Last I heard, Facebook offers fifty-seven different gender choices when you sign up for an account. This change went into effect after I opened mine, so I went back and checked “gender fluid.” You’ve heard the saying, right? “Sex is between the legs, gender is between the ears.”
Most days, I am happily male, but there are others when I want to celebrate my female side by putting on something girly or painting my nails. There is makeup in my bathroom cabinet, and I enjoy wearing it. I can walk in heels, but I don’t like them and currently don’t own any. I do like how skirts let the air circulate between my legs. I’d wear them more often if society didn’t frown on it so much. Well, “frown on it” is putting it mildly, isn’t it? I’d get the shit beat out of me if I went out in public like that.
After all this time, it’s nice being able to label what I am, but at the same time, it’s not required. The label, or lack of it, doesn’t change who I am, and I’ve always known I travel freely along the gender curve.
I announce being gender fluid carefully, choosing who to confide in, never knowing how it’s going to be received. Most people don’t know what it means, and I have to explain. They almost always look puzzled, then usually change the subject. “Hey, what’d you think of the game Sunday?”
I’m exaggerating. It’s unlikely I’d ever tell a football fan I’m gender fluid. At the risk of repeating myself, I’d probably get the shit beat out of me. Bloody noses and black eyes aren’t a good look for me. Why take the chance?
And that doesn’t bring me to the topic of discussion, which is my book Transgression, but let’s talk about it anyway. I first published in the m/m genre. I’m comfortable there, and I’m pretty good at it. I know and understand men, and I like writing about them.

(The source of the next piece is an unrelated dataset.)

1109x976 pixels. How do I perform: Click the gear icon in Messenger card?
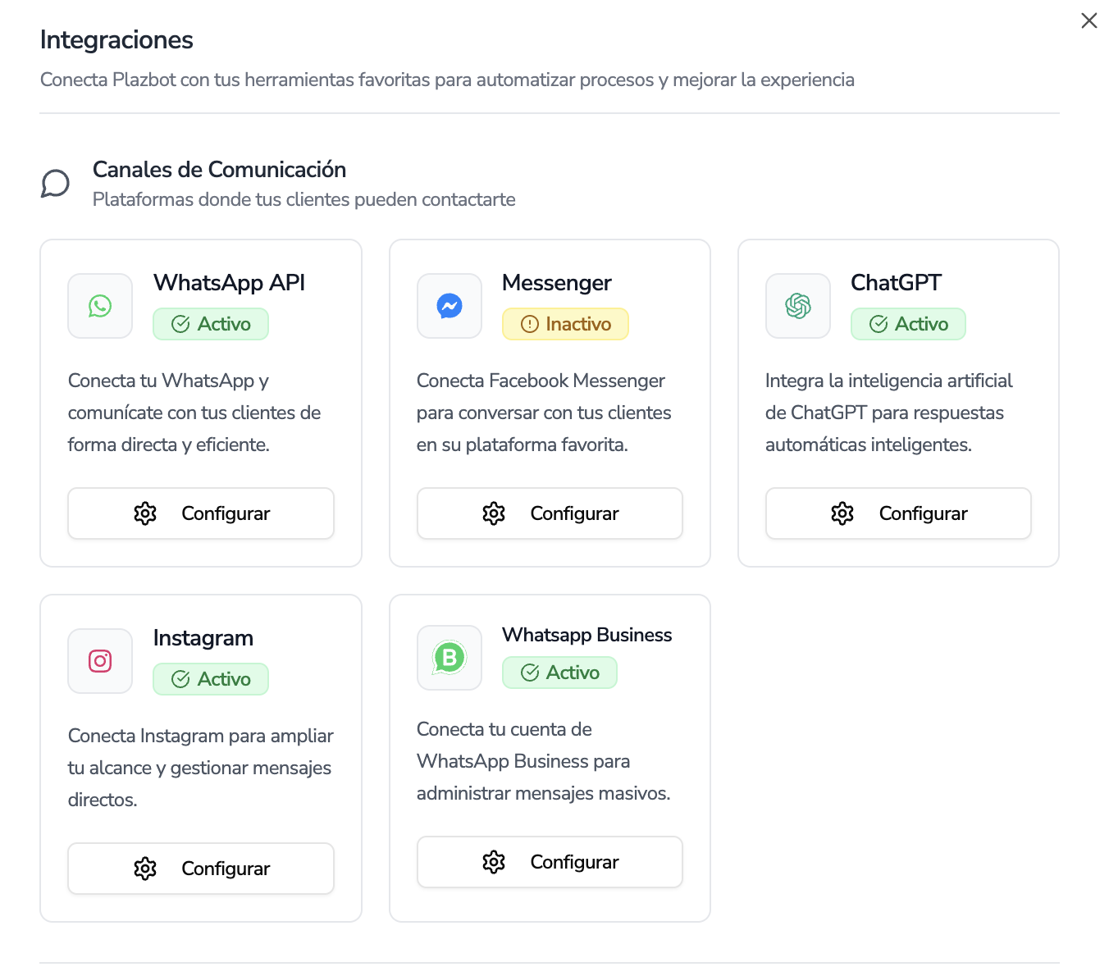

So when a character named Sky Kelly popped up in my head one day and insistently whispered sweet nothings in my ear, I ignored her. I’m not ashamed to admit the thought of writing a female, and a male-to-female transsexual to boot, scared the shit out of me. I knew nothing about transgender people, and I was afraid I’d let Sky down, not understand her well enough to do her justice. Zach, the male bisexual? I “got” him right away. I knew what motivated him and how he felt and what was important to him, but Sky… lovely Sky was a mystery.
I kept telling her to go away. I never got mean or rough with her because hey, she’s a lady, but turns out she had balls of steel. She wouldn’t leave me alone, so I started doing some research. Just looking around, ya know? And I got more and more interested in telling her story. I’ve also learned I do my best work when I’m scared to death. I guess it’s the challenge. I’m always up for learning something new, especially when it makes me want to run away.
So I took her on, wrote her story, and didn’t regret it for a moment. Tapping into my gender fluidity helped. The more I wrote the character, the more I “got” her. I’m pleased with the result and hope you will be, too.
Zachary Fox can’t sleep.
His acting career is taking off. Public recognition is picking up. Now more than ever, he understands how key reputation is to his success. But his relationship with his co-star, Kris—arranged around publicity rather than genuine feelings—is suffocating him. She once understood his needs, but her demands are beginning to grate with every shrill order she gives.
Zach has a secret. The breakout star of a new medical series, he’s been hiding his orientation from co-stars, friends and family, the studio, and his fans.
On the recommendation of a friend, Zach seeks out Sky Kelly, a well-connected herbalist whose concoctions are natural magic, as is her stunning beauty. On the surface, she has it all: her own house, a thriving business, and good friends, but the things she had to do to get there are a time bomb ticking away, and when it goes off, she’ll be teetering on the edge of a chasm that can put her right back where she started.
Sky has secrets. Like, she’s got a Y chromosome and the original equipment to go with it. Like being a highly paid escort. Like, if Zach is seen with her in public, it could ruin his career. Like someone becoming so obsessed with Sky, that obsession threatens them both.
Secrets… everyone is hiding something, and instead of finding The One, it could be The End.